A chat app performs different functions for different people. It is important to understand what we need to deliver
Clarifying Questions
- What kind of chat app shall we design? 1 on 1 or group based?
- Is it a mobile app? Or web app? Or both?
- What is the scale of this app?
- For a group chat, what is the group member limit?
- What features are important for the chat app?
- Is there a message size limit?
- Is end-to-end or encryption required?
- How long shall we store the chat history?
Answers:
- both: 1 on 1 and group chat
- both: web and mobile app
- It should support 50 million daily active users (DAU)
- A maximum of 100 people
- 1 on 1 chat, group chat, online indicator. It only supports text indicators.
- Yes, the text length should be less than 100,000 characters long
- No required for now
- Forever
We need a system with the following features:
- A one-on-one chat with low delivery latency
- Small group chat (100 people)
- Online presence
- Multiple device support
- Push notifications
High Level Design

Web Socket is the most common solution for sending asynchronous updates from server to client. The reason is constantly chosen is because its bidirectional communication.
Our system is broken down into three major categories:
1. Stateless service

Stateless services are traditional public-facing request/response services, used to manage the login, signup, user profile, etc. These are common features among many websites and apps.
2. Stateful service

The only stateful service is the chat service. The service is stateful because each client maintains a persistent network connection to a chat server.
3. Third party integration

For a chat app, push notification is the most important third-party integration.
Full Design

- Chat servers facilitate message sending/receiving.
- Presence servers manage online/offline status.
- API servers handle everything including user login, signup, change profile, etc.
- Notification servers send push notifications.
- Finally, the key-value store is used to store chat history. When an offline user comes online, she will see all her previous chat history.
Storage
Two types of data exist in a typical chat system.
- Generic data: user profile, setting, user friends list. These data are stored in robust and reliable relational databases.
- Chat history data: These data are stored in key-value stores:
- Key-value stores allow easy horizontal scaling.
- Key-value stores provide very low latency to access data.
- Relational databases do not handle long tail of data well. When the indexes grow large, random access is expensive.
Data Model

Key: message:m1Value:{ "sender_id": "u1", "receiver_id": "u2", "content": "Hi", "timestamp": 1710000000}
Design deep dive
Service discovery
The primary role of service discovery is to recommend the best chat server for a client based on the criteria like geographical location, server capacity, etc.
Apache Zookeeper is a popular open-source solution for service discovery. It registers all the available chat servers and picks the best chat server for a client based on predefined criteria.

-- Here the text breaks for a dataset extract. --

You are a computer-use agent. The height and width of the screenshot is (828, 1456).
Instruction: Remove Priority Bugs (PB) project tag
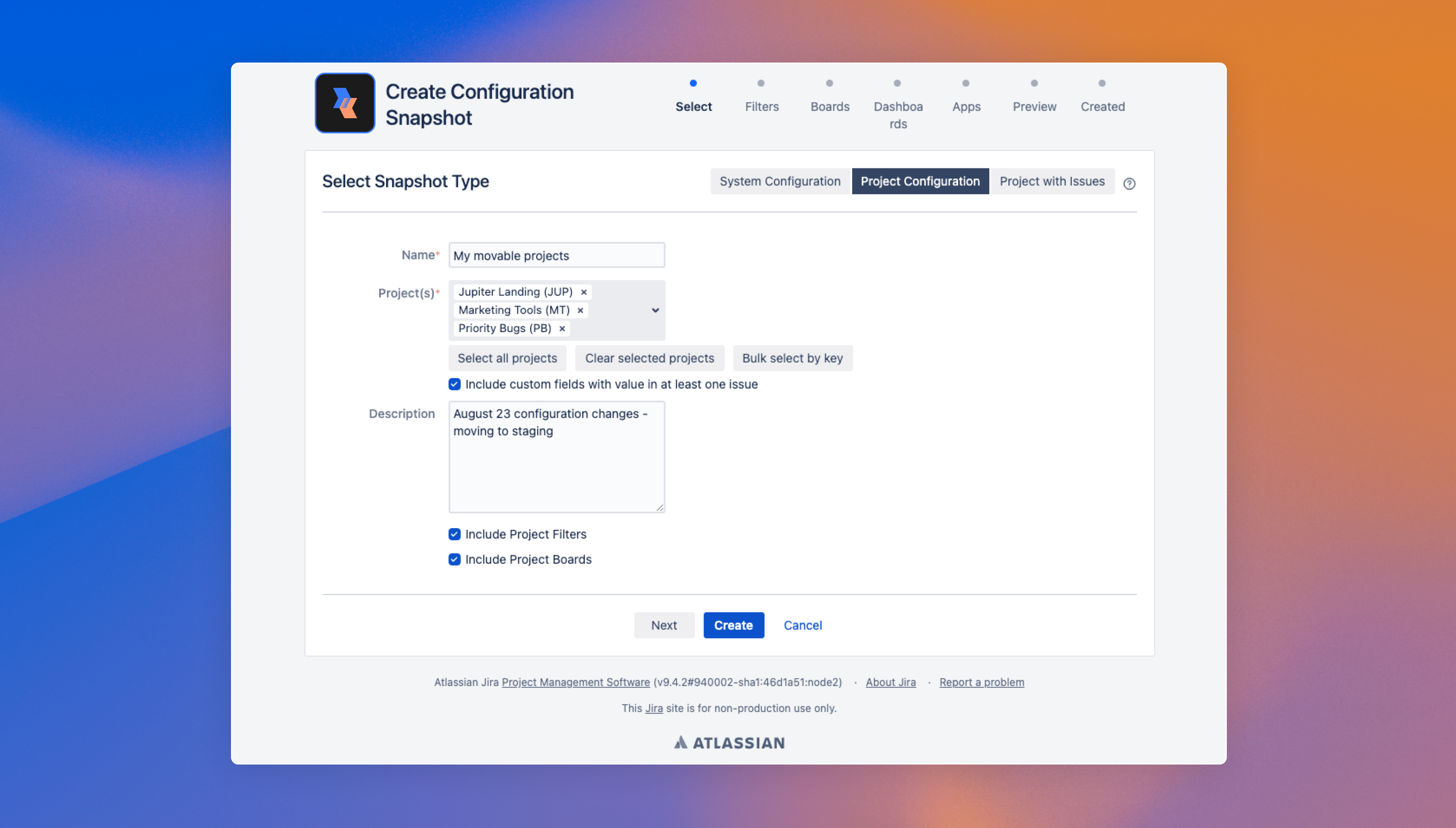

- User A tries to log in to the app.
- The load balancer sends the login request to API servers.
- After the backend authenticates the user, service discovery finds the best chat server for User A. In this example, server 2 is chosen and the server info is returned back to User A.
- User A connects to chat server 2 through WebSocket.
Message flows
1 to 1

- User A sends a chat message to Chat server 1.
- Chat server 1 obtains a message ID from the ID generator.
- Chat server 1 sends the message to the message sync queue.
- The message is stored in a key-value store.
- If User B is online, the message is forwarded to Chat server 2 where User B is connected.
- If User B is offline, a push notification is sent from push notification (PN) servers.
- Chat server 2 forwards the message to User B. There is a persistent WebSocket connection between User B and Chat server 2.
Small group chat flow
Sender Side

Assume there are 3 members in the group (User A, User B and user C).
First, the message from User A is copied to each group member’s message sync queue: one for User B and the second for User C. You can think of the message sync queue as an inbox for a recipient. This design choice is good for small group chat because:
- it simplifies message sync flow as each client only needs to check its own inbox to get new messages.
- when the group number is small, storing a copy in each recipient’s inbox is not too expensive.
recipient Side

On the recipient side, a recipient can receive messages from multiple users. Each recipient has an inbox (message sync queue) which contains messages from different senders.
Online presence
User login
After a WebSocket connection is built between the client and the real-time service, user A’s online status and last_active_at timestamp are saved in the KV store. Presence indicator shows the user is online after she logs in.

User logout
The online status is changed to offline in the KV store. The presence indicator shows a user is offline.

User disconnection
Heartbeat mechanism – Periodically, an online client sends a heartbeat event to presence servers. If presence servers receive a heartbeat event within a certain time, say x seconds from the client, a user is considered as online. Otherwise, it is offline.
Online status fanout
How do user A’s friends know about the status changes?
Presence servers use a publish-subscribe model, in which each friend pair maintains a channel. When User A’s online status changes, it publishes the event to three channels, channel A-B, A-C, and A-D. Those three channels are subscribed by User B, C, and D, respectively. Thus, it is easy for friends to get online status updates. The communication between clients and servers is through real-time WebSocket.